Michael Nania analyzes the success rates of each offensive and defensive position in the first round of the NFL Draft.
As Joe Douglas and the Jets ponder over positional value in preparation for the Draft, it is interesting to look back at the past and examine which positions have yielded the most value at each point of the draft.
Today, we start with the first round. I charted the career production of each first round pick from 2010-19 (319 players) to get a sense of how successful draft picks at each position have turned out to be.

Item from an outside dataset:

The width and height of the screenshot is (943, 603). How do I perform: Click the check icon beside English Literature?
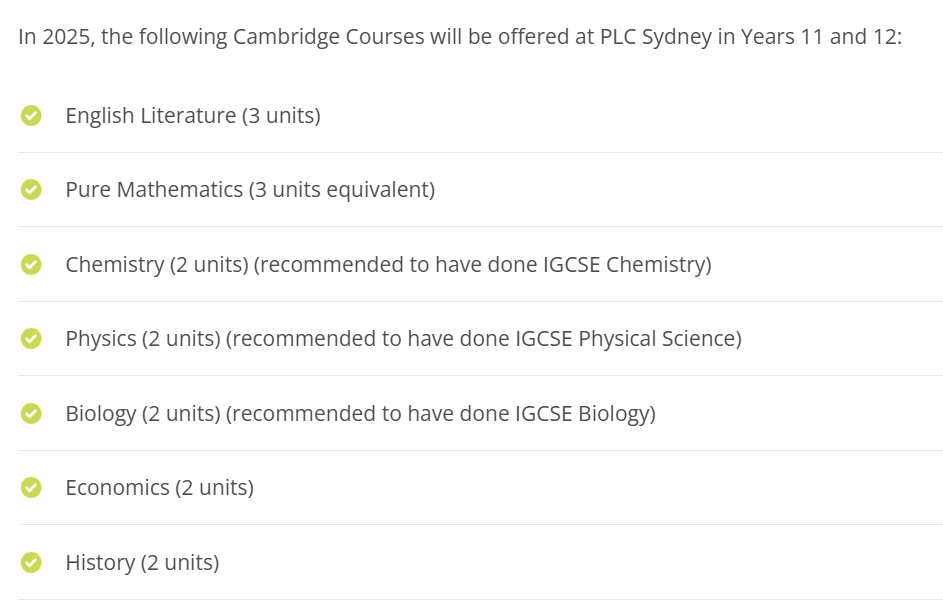pyautogui.click(x=31, y=115)
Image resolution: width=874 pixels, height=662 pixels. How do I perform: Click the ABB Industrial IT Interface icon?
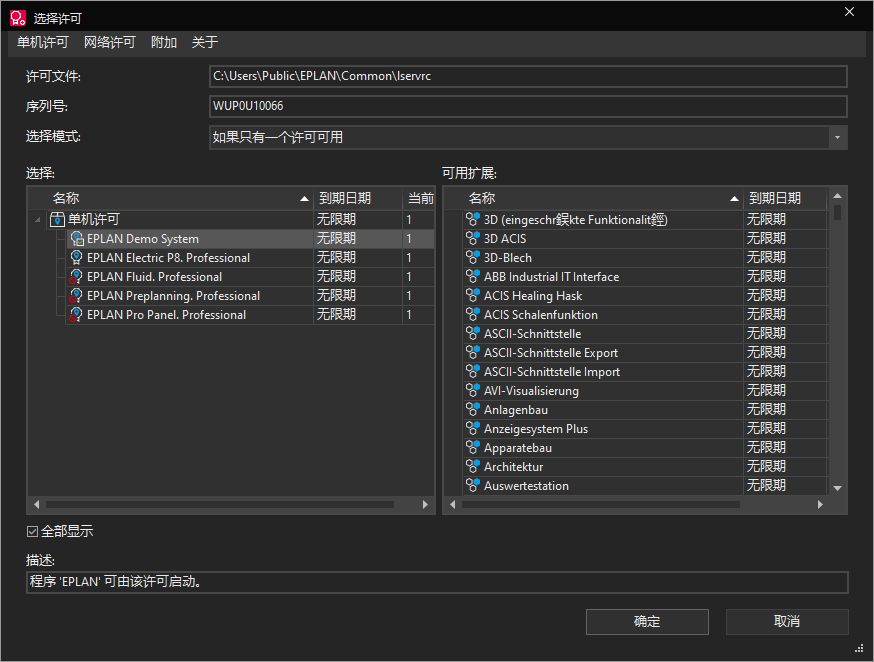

Various measures are included with each position, as well as their rank in those measures among all positions, but I decided to rank the groups according to their cumulative “primary starter rate” – the ratio of total seasons accumulated as a team’s primary starter out of possible seasons (all seasons that have passed since a player was drafted).

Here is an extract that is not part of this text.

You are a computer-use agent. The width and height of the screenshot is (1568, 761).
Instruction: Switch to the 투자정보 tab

Which position has proven to be the least fruitful investment during the first round? Let’s start with the most successful positions and work our way towards the worst of the bunch.
#13 – Center (77.4% primary starter rate)
Possible seasons: 31
Seasons as primary starter: 24 (77.4% – 1st)
Approximate value: 202 (6.52 per season – 2nd)
First-Team All-Pro seasons: 3 (9.7% – 3rd)
Pro Bowl seasons: 14 (45.2% – 1st)
First-Team All-Pro players: 2 (28.6% – 2nd)
Pro Bowl players: 3 (42.9% – 3rd)
Center takes the cake as the most efficient first round position of the 2010s, as its small sample of seven selections has been largely successful. Maurkice Pouncey (#18, 2010, Pittsburgh) and Travis Frederick (#31, 2013, Dallas) make up 13 of the group’s 14 Pro Bowls, with eight and five, respectively. Ryan Kelly (#18, 2016, Indianapolis) and Frank Ragnow (#20, 2018, Detroit) have been solid starters.
Since centers are not valued quite as highly as other positions on the offensive line, not many are taken in the first round. Because of that lesser emphasis, it stands to reason that if a center warrants a first round pick, it is probably because he is an extremely unique talent. Only the best centers get taken this high, whereas at other positions, teams will reach on players who do not have first round-caliber talent in order to fill a need.